# Work order
Of all the lines in the entries below, give again exactly those starting at the line containing "sales@bluearm.ph (854, 2006)" and ending at the line containing "[@imthecheftoo was a", both ends included, and no others.

══ Records provided ══

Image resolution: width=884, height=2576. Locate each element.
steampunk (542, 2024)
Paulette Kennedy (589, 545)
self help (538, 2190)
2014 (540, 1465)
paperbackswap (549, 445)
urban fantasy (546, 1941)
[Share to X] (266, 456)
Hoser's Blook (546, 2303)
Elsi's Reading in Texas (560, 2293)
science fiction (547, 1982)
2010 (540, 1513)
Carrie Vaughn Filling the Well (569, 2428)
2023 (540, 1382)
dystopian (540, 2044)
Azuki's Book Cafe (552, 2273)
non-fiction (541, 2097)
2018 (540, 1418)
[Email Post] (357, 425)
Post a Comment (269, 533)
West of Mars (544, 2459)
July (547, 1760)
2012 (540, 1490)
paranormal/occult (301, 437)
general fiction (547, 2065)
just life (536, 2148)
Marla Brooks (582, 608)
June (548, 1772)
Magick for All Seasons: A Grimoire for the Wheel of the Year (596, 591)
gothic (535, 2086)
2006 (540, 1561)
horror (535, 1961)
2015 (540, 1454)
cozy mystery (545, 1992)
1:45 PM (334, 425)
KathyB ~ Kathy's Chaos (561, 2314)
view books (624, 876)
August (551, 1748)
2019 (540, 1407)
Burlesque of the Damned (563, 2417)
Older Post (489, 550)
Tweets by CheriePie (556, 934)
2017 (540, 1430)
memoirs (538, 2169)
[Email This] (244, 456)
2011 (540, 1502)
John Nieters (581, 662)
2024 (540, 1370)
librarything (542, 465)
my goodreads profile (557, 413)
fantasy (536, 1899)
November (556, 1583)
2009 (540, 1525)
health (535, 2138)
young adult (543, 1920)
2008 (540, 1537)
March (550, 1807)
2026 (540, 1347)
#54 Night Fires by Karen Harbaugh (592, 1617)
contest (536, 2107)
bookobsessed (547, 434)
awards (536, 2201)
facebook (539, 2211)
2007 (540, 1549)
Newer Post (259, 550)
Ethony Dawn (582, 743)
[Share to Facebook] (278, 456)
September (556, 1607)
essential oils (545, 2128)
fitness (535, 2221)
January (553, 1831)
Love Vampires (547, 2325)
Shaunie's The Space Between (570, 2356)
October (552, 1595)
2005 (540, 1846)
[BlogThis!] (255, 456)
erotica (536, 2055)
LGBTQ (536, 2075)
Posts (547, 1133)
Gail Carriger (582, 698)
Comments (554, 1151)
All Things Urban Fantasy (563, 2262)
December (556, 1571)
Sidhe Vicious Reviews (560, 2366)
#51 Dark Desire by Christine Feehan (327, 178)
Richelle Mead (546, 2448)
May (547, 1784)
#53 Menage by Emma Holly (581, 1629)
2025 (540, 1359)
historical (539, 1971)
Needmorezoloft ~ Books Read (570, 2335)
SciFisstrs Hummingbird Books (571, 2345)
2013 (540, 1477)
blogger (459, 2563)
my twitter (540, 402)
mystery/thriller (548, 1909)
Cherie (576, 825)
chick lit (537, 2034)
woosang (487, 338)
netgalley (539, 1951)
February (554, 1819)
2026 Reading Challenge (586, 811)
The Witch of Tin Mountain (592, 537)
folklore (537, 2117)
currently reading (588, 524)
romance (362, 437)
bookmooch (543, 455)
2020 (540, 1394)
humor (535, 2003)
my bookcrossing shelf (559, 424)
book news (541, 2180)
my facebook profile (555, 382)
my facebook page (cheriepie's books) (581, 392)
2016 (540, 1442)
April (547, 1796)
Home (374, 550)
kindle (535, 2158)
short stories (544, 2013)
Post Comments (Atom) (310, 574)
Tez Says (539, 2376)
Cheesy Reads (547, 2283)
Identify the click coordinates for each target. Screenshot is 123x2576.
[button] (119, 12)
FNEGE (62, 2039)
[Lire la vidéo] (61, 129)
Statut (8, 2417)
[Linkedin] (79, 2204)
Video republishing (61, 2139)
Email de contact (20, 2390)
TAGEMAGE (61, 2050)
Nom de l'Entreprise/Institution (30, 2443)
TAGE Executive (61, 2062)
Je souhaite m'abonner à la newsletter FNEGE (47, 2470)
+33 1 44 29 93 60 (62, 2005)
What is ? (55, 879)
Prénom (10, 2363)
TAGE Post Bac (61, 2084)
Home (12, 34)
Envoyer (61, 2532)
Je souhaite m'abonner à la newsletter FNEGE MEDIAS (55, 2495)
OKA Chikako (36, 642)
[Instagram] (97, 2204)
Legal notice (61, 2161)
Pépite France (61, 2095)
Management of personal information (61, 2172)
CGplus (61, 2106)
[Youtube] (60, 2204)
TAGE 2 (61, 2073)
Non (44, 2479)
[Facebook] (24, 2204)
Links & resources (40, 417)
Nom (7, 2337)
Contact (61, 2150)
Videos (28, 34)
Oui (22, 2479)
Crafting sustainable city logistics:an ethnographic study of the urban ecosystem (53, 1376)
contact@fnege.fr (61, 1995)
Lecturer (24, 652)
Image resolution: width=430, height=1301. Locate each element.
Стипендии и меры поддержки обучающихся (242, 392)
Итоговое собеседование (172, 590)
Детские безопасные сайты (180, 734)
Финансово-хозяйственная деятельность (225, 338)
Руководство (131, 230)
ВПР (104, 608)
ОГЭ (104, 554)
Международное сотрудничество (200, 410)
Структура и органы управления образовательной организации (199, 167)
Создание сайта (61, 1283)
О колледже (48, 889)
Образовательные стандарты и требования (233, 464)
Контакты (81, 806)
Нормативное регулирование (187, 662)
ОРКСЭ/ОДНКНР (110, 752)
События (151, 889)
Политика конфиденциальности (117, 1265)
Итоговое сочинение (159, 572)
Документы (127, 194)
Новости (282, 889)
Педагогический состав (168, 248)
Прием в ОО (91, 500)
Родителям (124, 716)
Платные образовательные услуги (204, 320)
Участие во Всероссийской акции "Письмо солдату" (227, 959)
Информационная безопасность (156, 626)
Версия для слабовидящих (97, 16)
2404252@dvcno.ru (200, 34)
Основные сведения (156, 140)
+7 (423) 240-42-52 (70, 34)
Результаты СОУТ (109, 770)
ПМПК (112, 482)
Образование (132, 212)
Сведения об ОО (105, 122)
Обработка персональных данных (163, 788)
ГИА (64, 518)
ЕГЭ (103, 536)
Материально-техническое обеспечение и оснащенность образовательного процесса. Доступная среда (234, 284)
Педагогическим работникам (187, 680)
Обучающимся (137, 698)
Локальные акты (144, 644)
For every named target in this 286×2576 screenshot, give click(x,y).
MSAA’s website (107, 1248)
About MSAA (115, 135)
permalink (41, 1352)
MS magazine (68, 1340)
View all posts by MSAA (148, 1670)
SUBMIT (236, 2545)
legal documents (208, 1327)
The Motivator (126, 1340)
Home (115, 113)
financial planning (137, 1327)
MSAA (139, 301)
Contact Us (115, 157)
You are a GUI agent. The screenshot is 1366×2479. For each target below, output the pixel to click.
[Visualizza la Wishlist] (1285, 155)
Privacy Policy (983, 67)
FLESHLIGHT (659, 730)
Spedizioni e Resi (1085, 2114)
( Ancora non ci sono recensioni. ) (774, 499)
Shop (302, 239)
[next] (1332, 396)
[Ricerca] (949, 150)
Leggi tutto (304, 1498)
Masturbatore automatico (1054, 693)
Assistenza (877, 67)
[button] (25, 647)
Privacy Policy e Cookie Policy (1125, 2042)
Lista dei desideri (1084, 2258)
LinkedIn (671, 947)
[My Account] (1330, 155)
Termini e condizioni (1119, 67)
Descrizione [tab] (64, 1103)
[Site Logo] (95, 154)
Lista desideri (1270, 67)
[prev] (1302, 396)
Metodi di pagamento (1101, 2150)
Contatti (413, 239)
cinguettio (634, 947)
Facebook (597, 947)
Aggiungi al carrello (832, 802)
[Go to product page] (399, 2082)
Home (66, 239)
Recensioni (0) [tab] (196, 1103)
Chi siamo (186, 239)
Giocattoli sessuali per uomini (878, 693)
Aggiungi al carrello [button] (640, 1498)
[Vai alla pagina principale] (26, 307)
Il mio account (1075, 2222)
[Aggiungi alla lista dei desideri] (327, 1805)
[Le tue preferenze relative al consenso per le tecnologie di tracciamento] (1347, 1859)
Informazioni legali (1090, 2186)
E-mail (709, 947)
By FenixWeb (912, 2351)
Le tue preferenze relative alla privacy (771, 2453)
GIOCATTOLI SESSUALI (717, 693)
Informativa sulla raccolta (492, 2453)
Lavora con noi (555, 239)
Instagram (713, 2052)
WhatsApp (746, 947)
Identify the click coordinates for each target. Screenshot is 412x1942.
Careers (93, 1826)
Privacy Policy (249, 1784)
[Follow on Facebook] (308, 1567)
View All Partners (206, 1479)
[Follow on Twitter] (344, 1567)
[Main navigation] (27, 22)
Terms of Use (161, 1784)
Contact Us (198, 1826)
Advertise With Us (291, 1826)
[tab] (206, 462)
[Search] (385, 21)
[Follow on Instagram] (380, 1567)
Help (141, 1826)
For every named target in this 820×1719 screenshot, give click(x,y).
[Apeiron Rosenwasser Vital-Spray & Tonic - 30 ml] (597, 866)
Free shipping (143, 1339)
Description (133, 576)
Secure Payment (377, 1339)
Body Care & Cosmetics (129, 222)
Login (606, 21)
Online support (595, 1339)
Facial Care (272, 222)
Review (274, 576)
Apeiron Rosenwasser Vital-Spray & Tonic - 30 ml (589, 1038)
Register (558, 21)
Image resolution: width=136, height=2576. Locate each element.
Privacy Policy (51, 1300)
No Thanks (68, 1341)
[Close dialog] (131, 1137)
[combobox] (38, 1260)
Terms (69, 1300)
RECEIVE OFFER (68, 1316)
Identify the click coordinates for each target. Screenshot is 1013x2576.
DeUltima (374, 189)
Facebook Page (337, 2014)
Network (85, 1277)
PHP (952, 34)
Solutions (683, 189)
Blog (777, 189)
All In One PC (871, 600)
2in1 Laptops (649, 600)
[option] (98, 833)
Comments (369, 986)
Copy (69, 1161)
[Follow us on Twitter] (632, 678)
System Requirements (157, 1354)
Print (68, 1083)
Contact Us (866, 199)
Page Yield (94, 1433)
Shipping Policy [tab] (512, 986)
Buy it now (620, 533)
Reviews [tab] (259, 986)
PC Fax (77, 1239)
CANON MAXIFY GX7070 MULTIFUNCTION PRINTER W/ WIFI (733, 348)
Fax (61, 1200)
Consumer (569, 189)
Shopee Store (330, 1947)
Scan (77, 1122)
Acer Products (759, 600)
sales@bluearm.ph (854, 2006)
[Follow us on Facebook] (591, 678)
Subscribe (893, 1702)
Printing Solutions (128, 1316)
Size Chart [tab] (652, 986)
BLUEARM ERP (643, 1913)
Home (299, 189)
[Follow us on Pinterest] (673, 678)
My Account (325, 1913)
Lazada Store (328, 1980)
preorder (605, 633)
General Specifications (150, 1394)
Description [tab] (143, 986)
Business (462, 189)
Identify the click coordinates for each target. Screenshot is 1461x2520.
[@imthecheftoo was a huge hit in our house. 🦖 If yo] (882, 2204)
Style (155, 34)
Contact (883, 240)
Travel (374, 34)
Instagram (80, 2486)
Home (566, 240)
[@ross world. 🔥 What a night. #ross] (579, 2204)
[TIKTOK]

═══

# Result below
sales@bluearm.ph (854, 2006)
[Follow us on Facebook] (591, 678)
Subscribe (893, 1702)
Printing Solutions (128, 1316)
Size Chart [tab] (652, 986)
BLUEARM ERP (643, 1913)
Home (299, 189)
[Follow us on Pinterest] (673, 678)
My Account (325, 1913)
Lazada Store (328, 1980)
preorder (605, 633)
General Specifications (150, 1394)
Description [tab] (143, 986)
Business (462, 189)
Identify the click coordinates for each target. Screenshot is 1461x2520.
[@imthecheftoo was a huge hit in our house. 🦖 If yo] (882, 2204)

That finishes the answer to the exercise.